=== Recorded data ===

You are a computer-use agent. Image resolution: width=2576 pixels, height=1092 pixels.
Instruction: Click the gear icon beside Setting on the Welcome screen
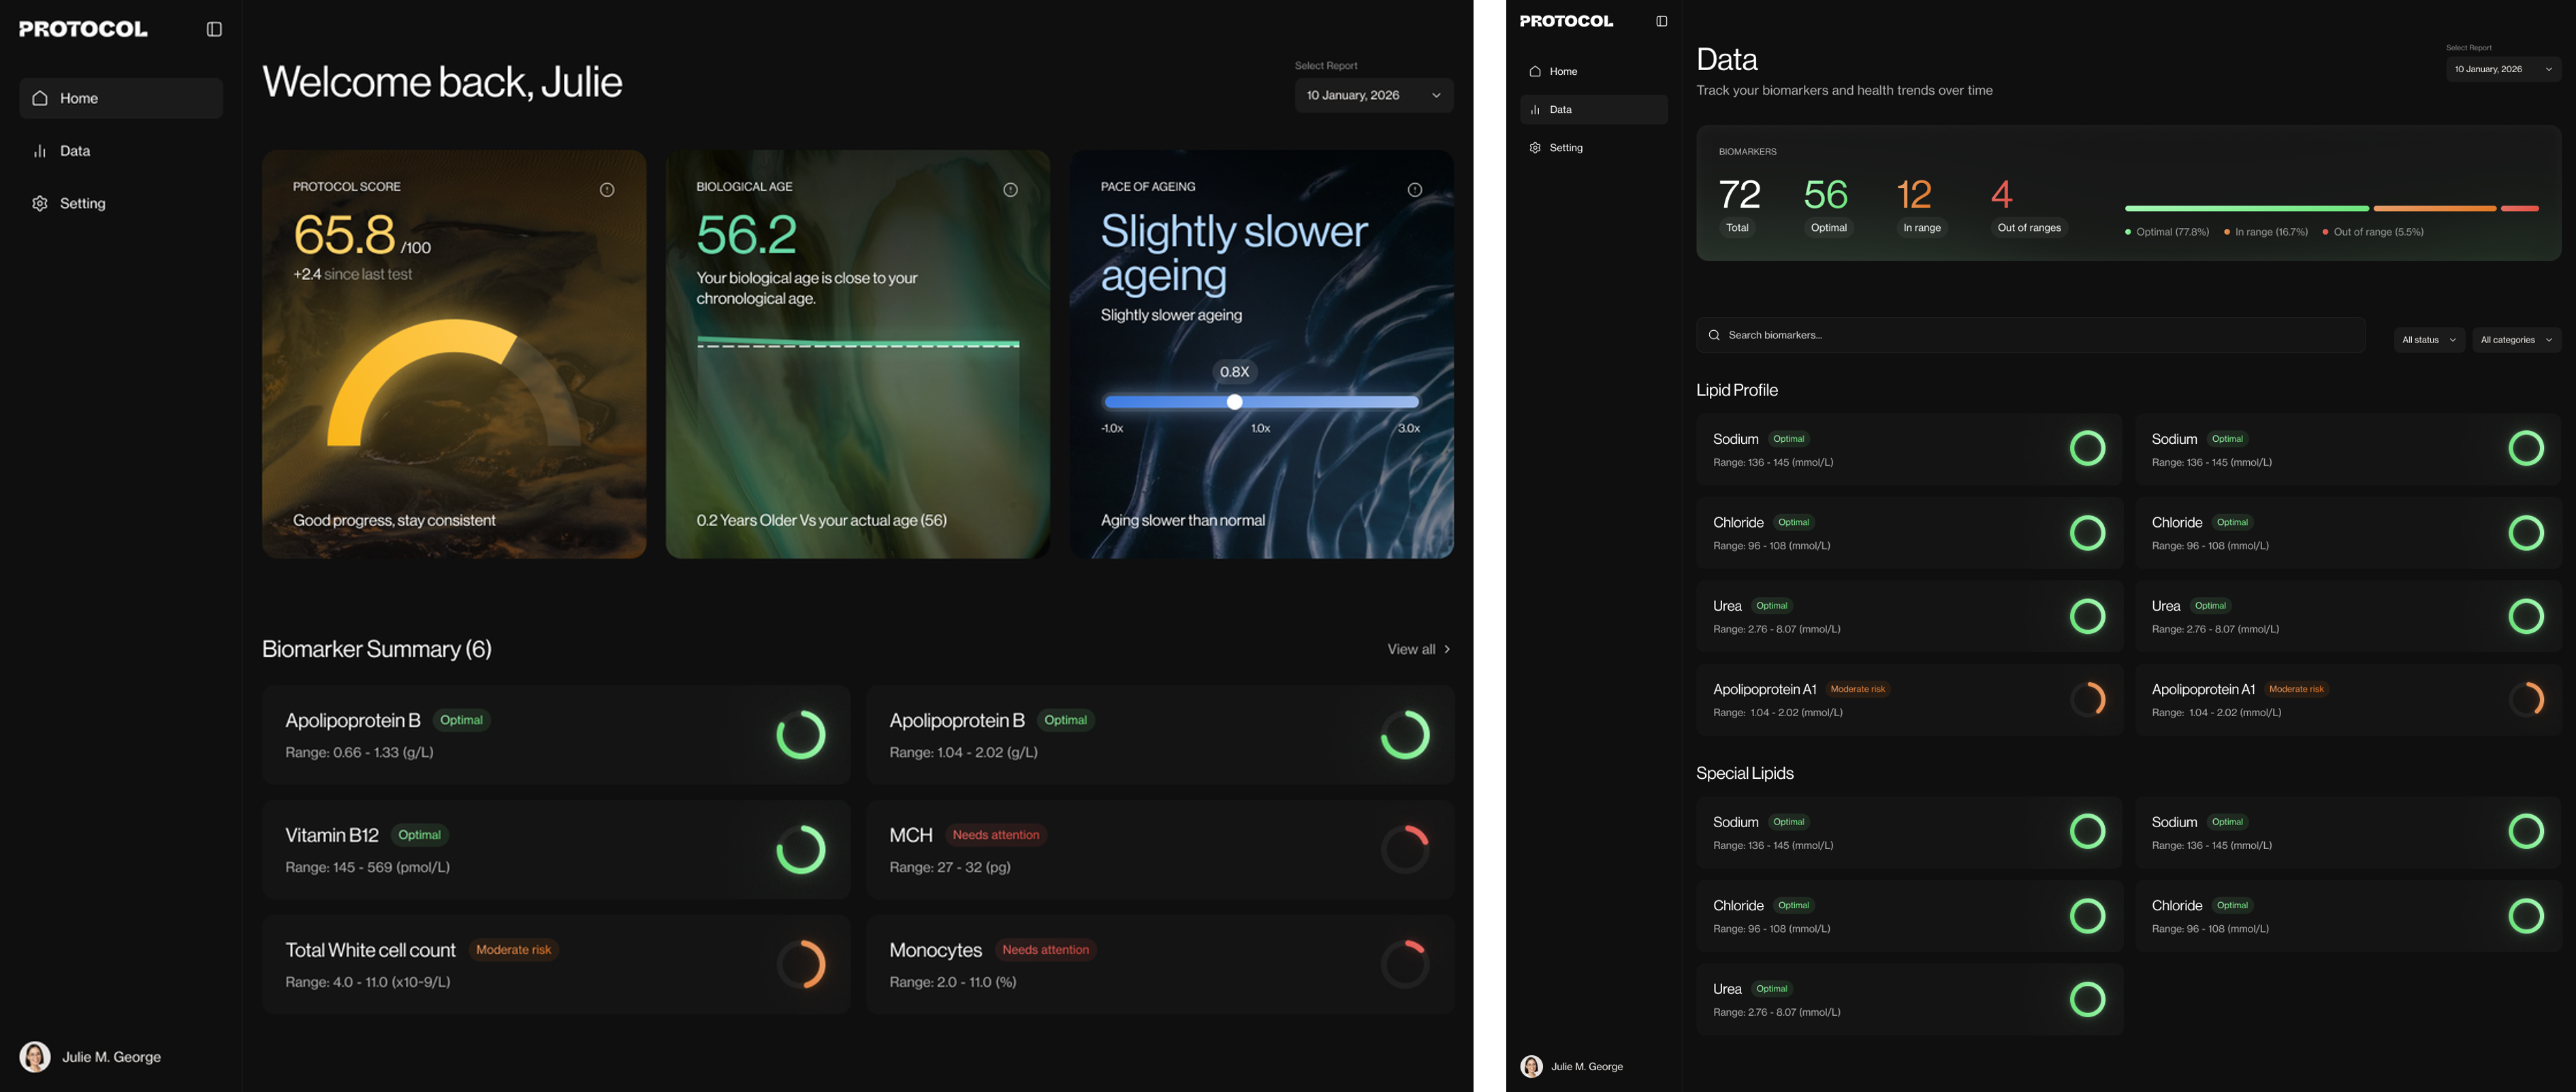(x=40, y=203)
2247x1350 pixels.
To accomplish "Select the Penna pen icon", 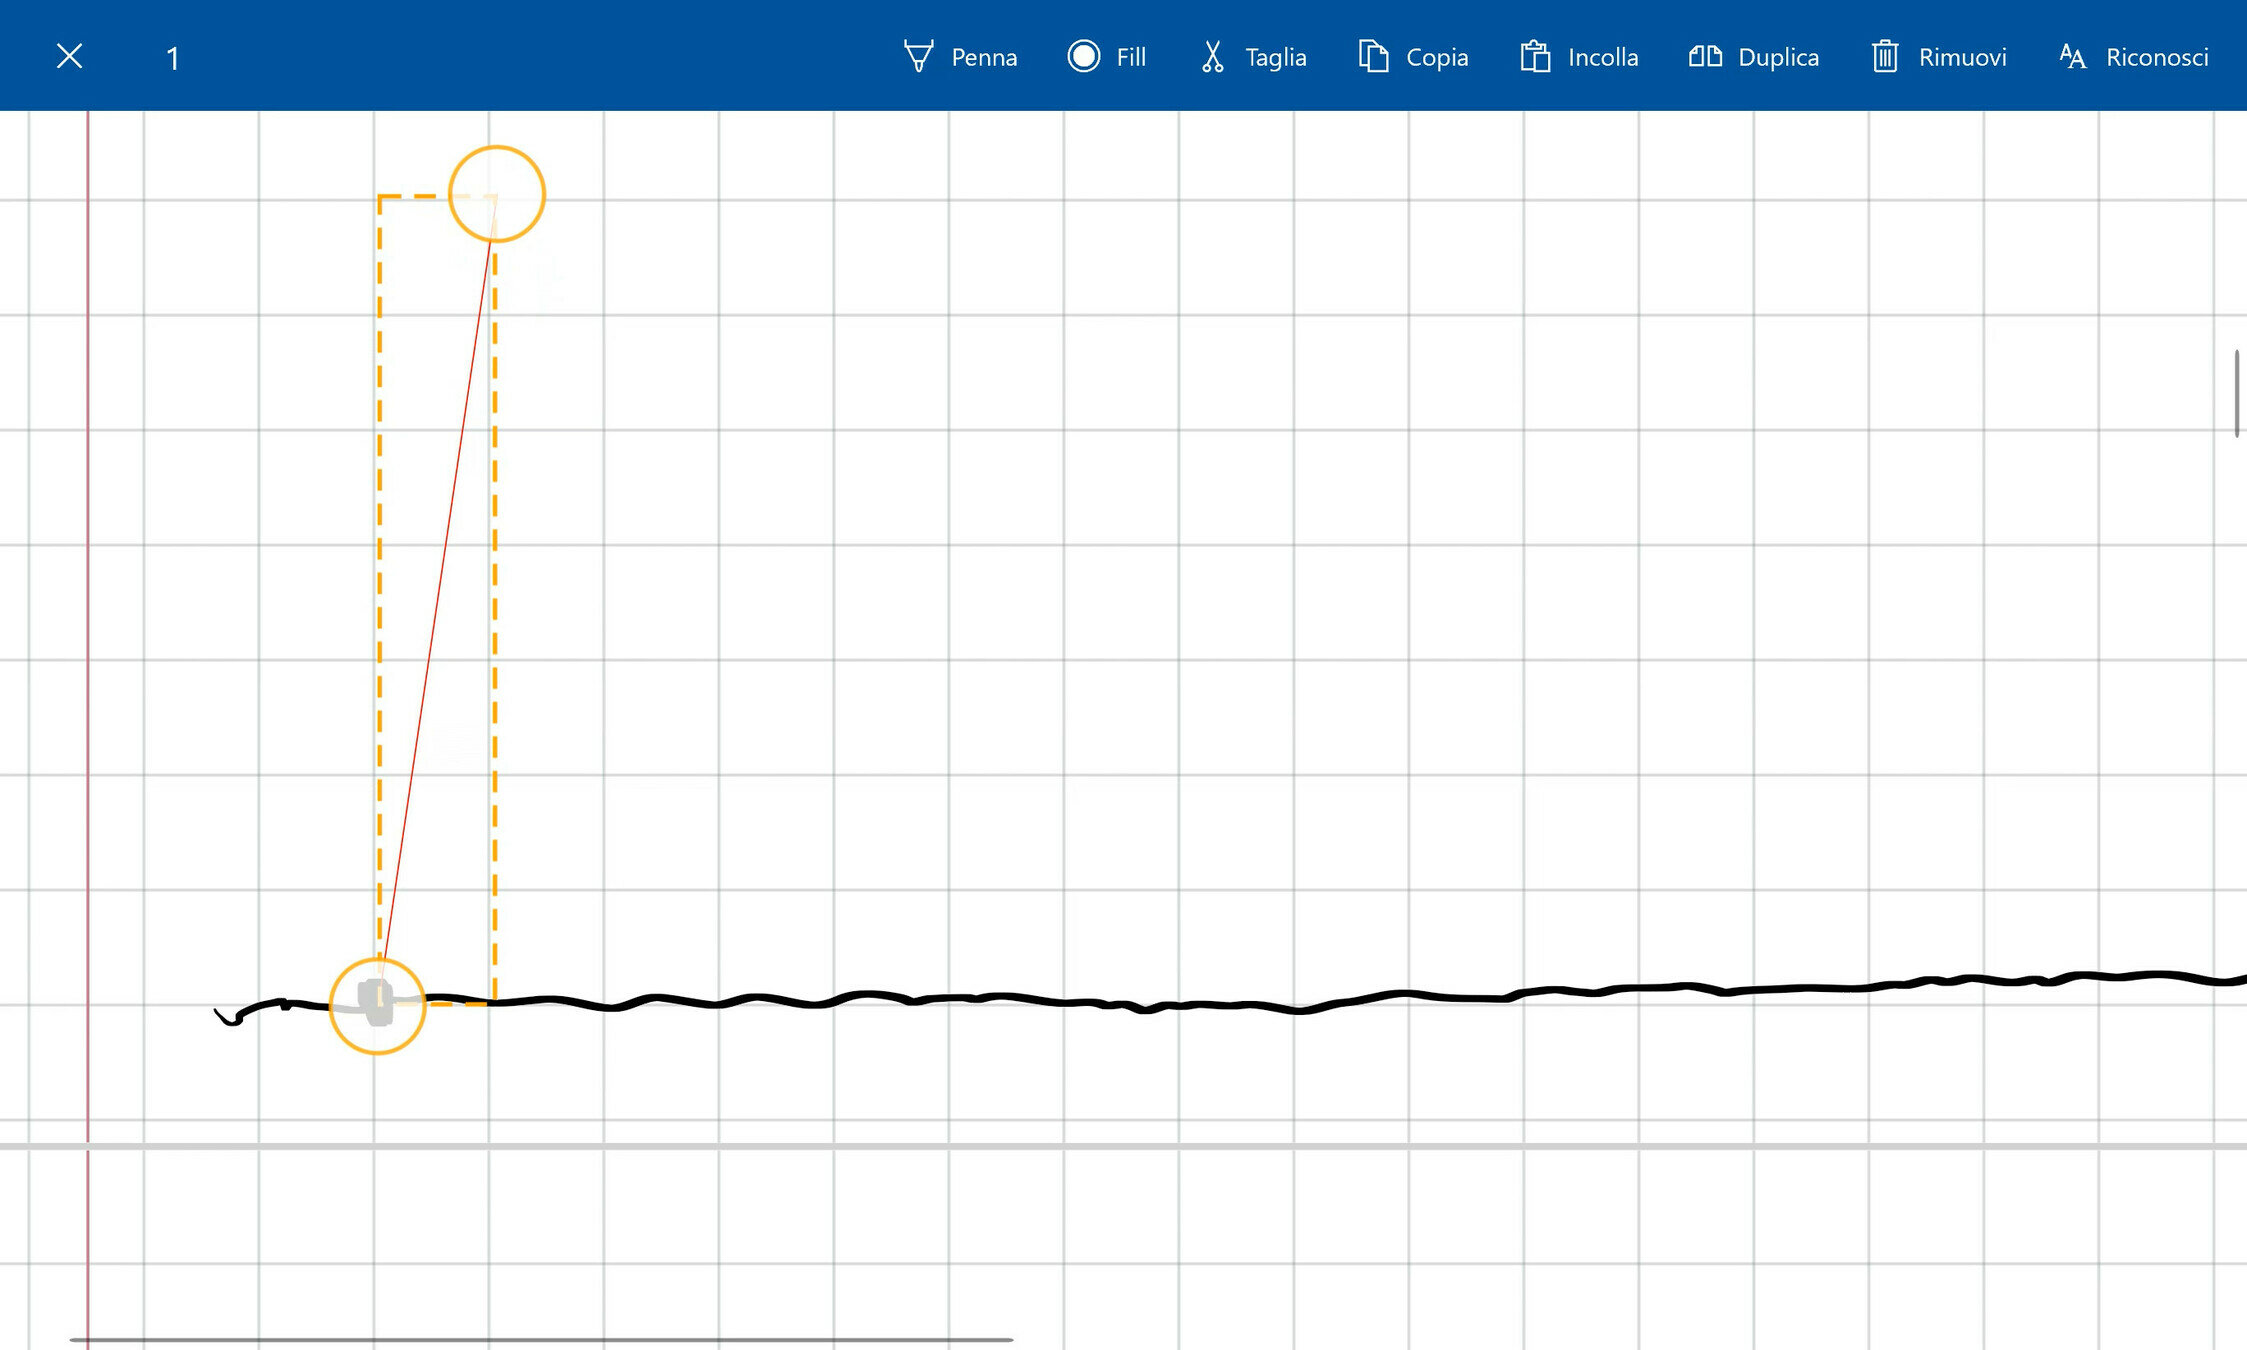I will tap(918, 56).
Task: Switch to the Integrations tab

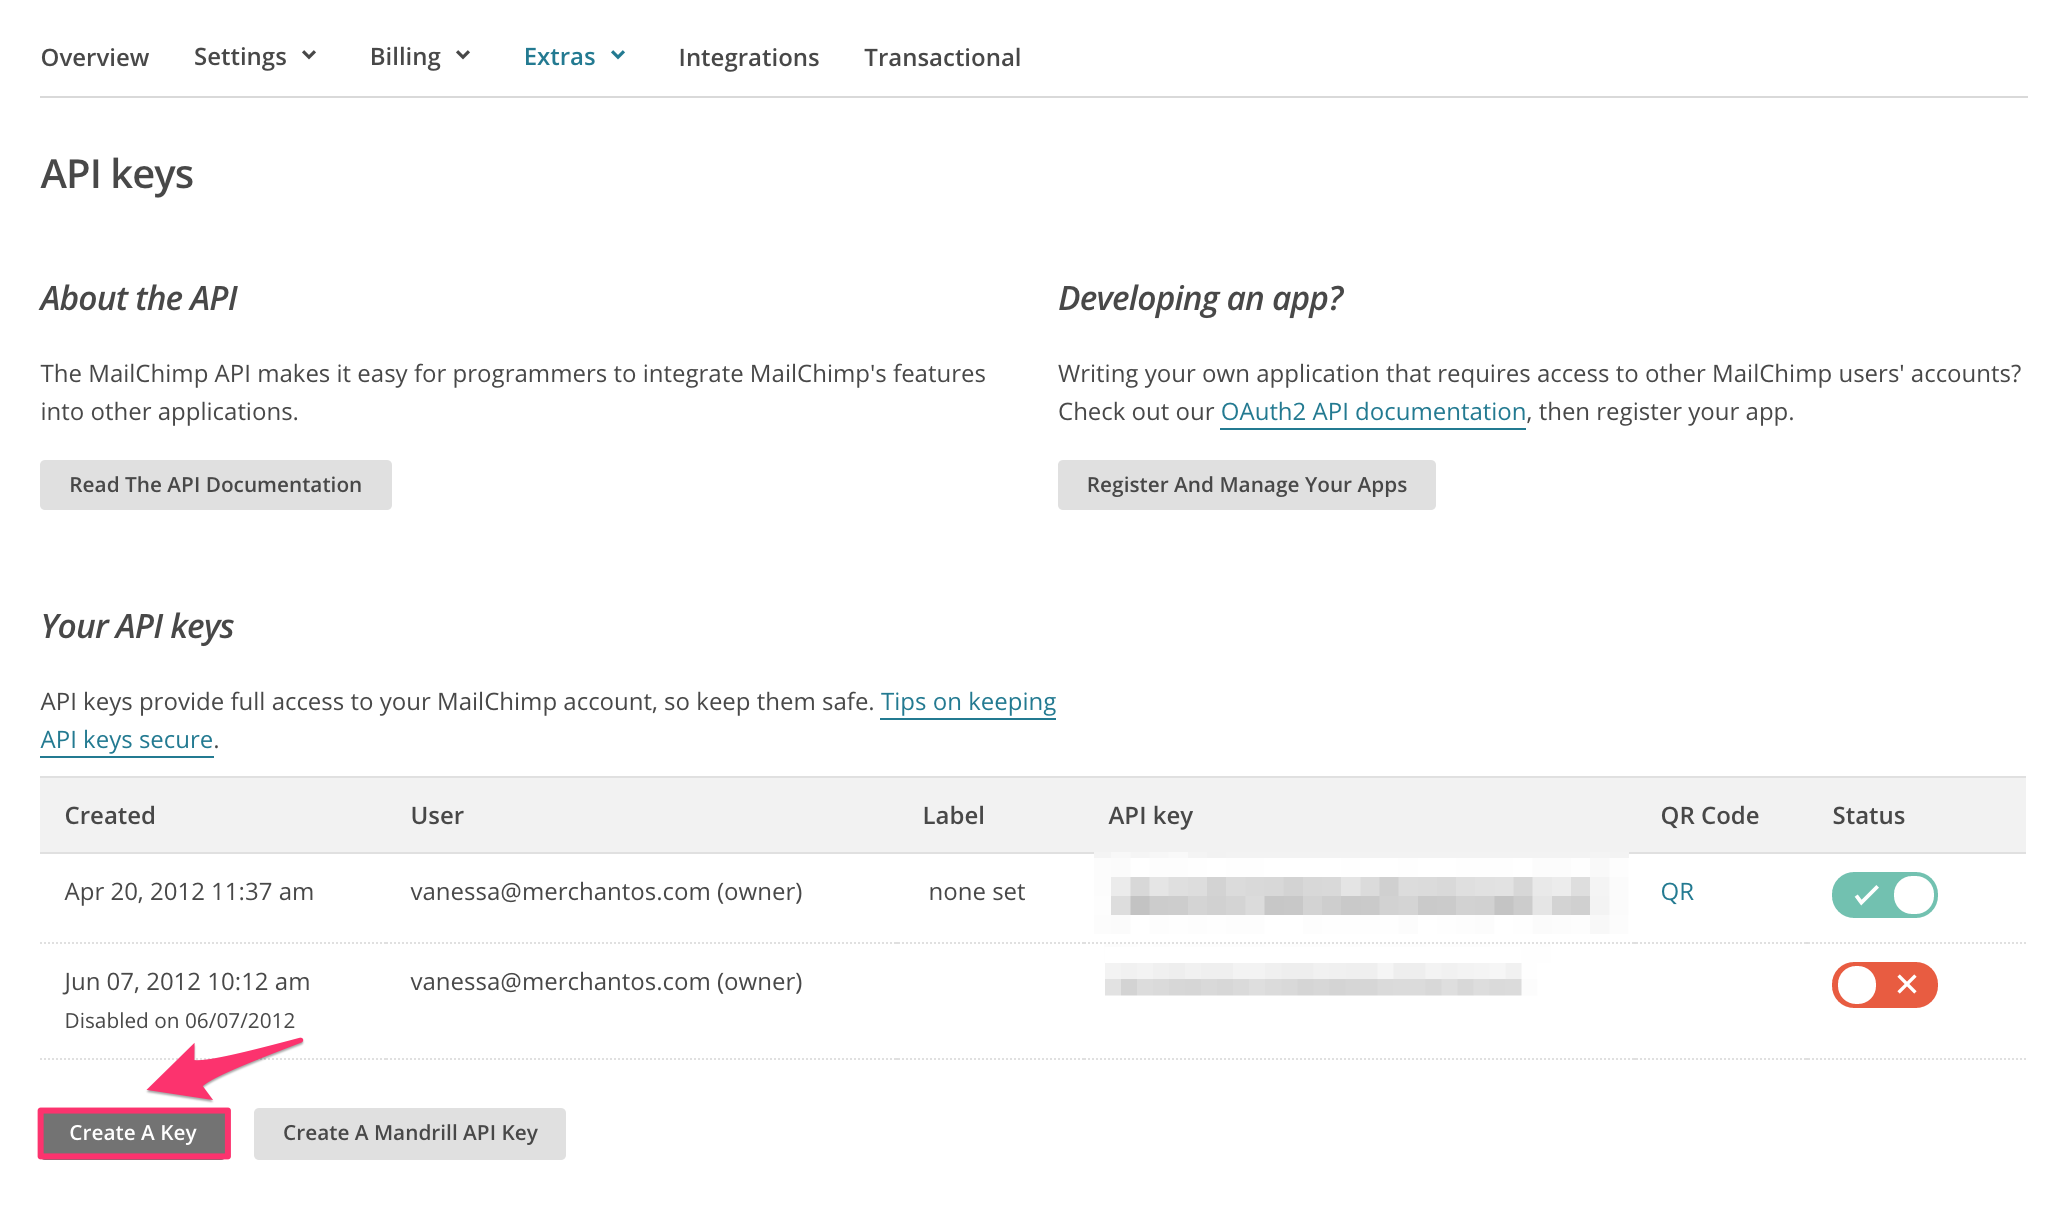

===

* [What the task asks]: In the records above, find the lines holding "pixels". Copy each one.

* [Solution for this exercise]:
You are a computer-use agent. Image resolution: width=2576 pixels, height=1092 pixels.
2247x1350 pixels.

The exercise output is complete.